This is the overall background from the parish's perspective -- but the more I learn, the more Fr Phillips appears at key points in this story. Both Phillips and Stetson were involved well before 2012 in the original plans to bring St Mary of the Angels into the OCSP-in-formation. I keep coming back to a meeting at the St Mary's parish in December 2010, which was reported extensively by most of the dilettantes in the then Anglo-Catholic blogosphere. Most of these posts have disappeared with the blogs that carried them, but a typical one still exists here. (This report was from Bartus, who at the time had been ordained an ACA deacon for less than six months, but he had already clashed with his then-bishop, who had inhibited him and was refusing to ordain him a priest. This was fine with Houston, though.)

Fr Phillips, a "showboat" in the view of this blog, was clearly publicizing his role in the meeting on many venues. A video of his talk at the parish can be found here, apparently courtesy of him. Bartus clearly had been ingratiating himself with Phillips by this time -- it's not clear how much of the December 2010 meeting, with Phillips in attendance, was at Bartus's instigation. One thing I note about all the blog coverage of the meeting is that, while Fr William Bower of the ACA Lancaster, CA parish is mentioned, there is absolutely no mention of the meeting's host at St Mary of the Angels, Fr Kelley. This is discourteous to say the least, but it also shows Phillips's and Bartus's priorities.

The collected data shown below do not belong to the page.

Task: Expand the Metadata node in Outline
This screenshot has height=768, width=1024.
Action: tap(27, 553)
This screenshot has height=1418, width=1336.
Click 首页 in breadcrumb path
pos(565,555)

In 2011, Fr Phillips flew out to Hollywood from Texas in the middle of the week to baptize Bartus's first child, another indication of what had apparently become a close mentor-protégé relationship. Bartus had also been feathering his nest in other ways, relying on his schoolmate at both Texas A&M and Nashotah House, Charles Hough IV, to enhance his standing with the Fort Worth clique in Houston. Among those who knew him at the time, he boasted extensively about his influential connections -- he told me at one point that he'd been tasked with writing the new liturgy. It's hard to avoid thinking that his agenda was to become rector of St Mary of the Angels, certainly at the time one of very few prosperous posts among the groups seeking to enter the OCSP, despite his youth, inexperience, and enormous ego.

By May 2012, the ACA was occupying the St Mary's property without legal authority as squatters, and that same month, the Our Lady of the Atonement parish withdrew its request to join the OCSP. It's hard to avoid thinking that Fr Phillips had intended to use the OCSP as a venue for continued showboating, and whatever the specifics of his clash with Msgr Steenson, this wasn't going to happen. By the same token, Bartus, who seems to have had the favor of just about everyone who counted in the runup to the OCSP, was relegated to putting together a gathered group in the 'burbs, with uninspiring results to this day, and teaching school as a day job.

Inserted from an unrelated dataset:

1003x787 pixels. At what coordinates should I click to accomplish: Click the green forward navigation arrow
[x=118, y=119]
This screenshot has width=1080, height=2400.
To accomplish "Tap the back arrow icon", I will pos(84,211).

What strikes me here is that the St Mary of the Angels parish, with its loyal friends, parishioners, and vestry under Fr Kelley, is the entity that's survived and seems to be prevailing over just about every disadvantage put in its path over this period. Msgr Steenson and Fr Phillips are emeriti, a face-saving designation for both. Msgr Stetson is, as far as I'm aware, nowhere to be found in connection with the parish or the OCSP, whatever his continued role in the Archdiocese of Los Angeles. The ACA Diocese of the West is increasingly moribund, and even the survival of the ACA is not assured. My own view is that the OCSP will shrink to a small number of viable parishes, mostly in Texas, and these will eventually be given over to dioceses, where they'll be small potatoes.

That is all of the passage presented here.